S3 Redshift MySQL
When you build a data infrastructure system you will consider tradeoffs between cost, efficiency, pattern accessability (online va offline, key:value pair vs relational), volume.
Technologies
AWS has S3 (e.g DataLake), Redshift, MySQL, Cassandra, ElasticSearch
S3
AWS service. Cloud storage. Structured (csv, parquet, csv) and Unstructured (images,videos, documents, parquets) data
- Offline availability
- Best for logs, historical data, backup - the defacto option for archives
- Benefits: extremely low $ cost, essentially infinite storage capacity, scales horizontally
- Disadvantages: no built-in query. Need to load it in some other data store to work with the data
- S3 is basically a filesystem (buckets instead of folders)
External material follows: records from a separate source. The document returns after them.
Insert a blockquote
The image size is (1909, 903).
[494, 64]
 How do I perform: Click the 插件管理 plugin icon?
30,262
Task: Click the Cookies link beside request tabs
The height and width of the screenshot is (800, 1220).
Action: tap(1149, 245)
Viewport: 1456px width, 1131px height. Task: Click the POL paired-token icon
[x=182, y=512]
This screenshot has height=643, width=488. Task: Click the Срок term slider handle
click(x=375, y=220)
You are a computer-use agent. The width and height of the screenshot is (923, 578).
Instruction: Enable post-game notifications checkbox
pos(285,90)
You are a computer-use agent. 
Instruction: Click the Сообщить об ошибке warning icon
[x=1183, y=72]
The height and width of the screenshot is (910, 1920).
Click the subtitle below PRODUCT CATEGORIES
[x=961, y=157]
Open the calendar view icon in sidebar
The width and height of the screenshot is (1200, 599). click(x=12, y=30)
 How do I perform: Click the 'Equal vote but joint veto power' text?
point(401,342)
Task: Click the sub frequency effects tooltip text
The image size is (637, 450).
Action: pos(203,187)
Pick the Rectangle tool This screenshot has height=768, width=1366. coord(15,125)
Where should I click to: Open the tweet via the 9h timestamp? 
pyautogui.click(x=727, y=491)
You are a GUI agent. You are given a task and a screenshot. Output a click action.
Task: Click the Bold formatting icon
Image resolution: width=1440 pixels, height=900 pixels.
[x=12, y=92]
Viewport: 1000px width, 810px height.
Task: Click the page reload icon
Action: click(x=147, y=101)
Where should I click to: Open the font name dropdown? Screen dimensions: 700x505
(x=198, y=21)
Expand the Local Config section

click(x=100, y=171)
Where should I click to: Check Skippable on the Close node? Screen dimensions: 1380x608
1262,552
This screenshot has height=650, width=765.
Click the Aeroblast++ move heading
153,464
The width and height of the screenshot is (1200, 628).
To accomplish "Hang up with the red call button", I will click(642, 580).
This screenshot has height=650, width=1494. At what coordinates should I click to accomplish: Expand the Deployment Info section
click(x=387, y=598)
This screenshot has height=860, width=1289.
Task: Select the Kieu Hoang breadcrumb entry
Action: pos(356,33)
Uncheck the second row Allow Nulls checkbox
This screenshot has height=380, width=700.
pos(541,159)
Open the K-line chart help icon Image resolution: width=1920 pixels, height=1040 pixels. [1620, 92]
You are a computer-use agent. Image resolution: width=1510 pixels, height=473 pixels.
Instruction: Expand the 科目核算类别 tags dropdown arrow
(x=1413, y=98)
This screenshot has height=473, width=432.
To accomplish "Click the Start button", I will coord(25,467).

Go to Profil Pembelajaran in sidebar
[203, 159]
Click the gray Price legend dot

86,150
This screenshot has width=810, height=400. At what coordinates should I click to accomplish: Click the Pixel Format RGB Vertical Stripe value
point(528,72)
Can query using additional services like Athena, or you load in spark.
Redshift
AWS service. Columnar data storage, fully manged data warehouse service. Relational db design. Structured data only (tables schemas)
Stores data in clusters.
- Offline availability
- Best for analytics, data exploration and analysis
- Benefits: good options for doing expensive joins. SQL based quering.
- Disadvantages: high cost
MySQL
Relational database. Used for structured data and transactions, such as user profiles and reviews. Transaction is a row/tuple in sQL table.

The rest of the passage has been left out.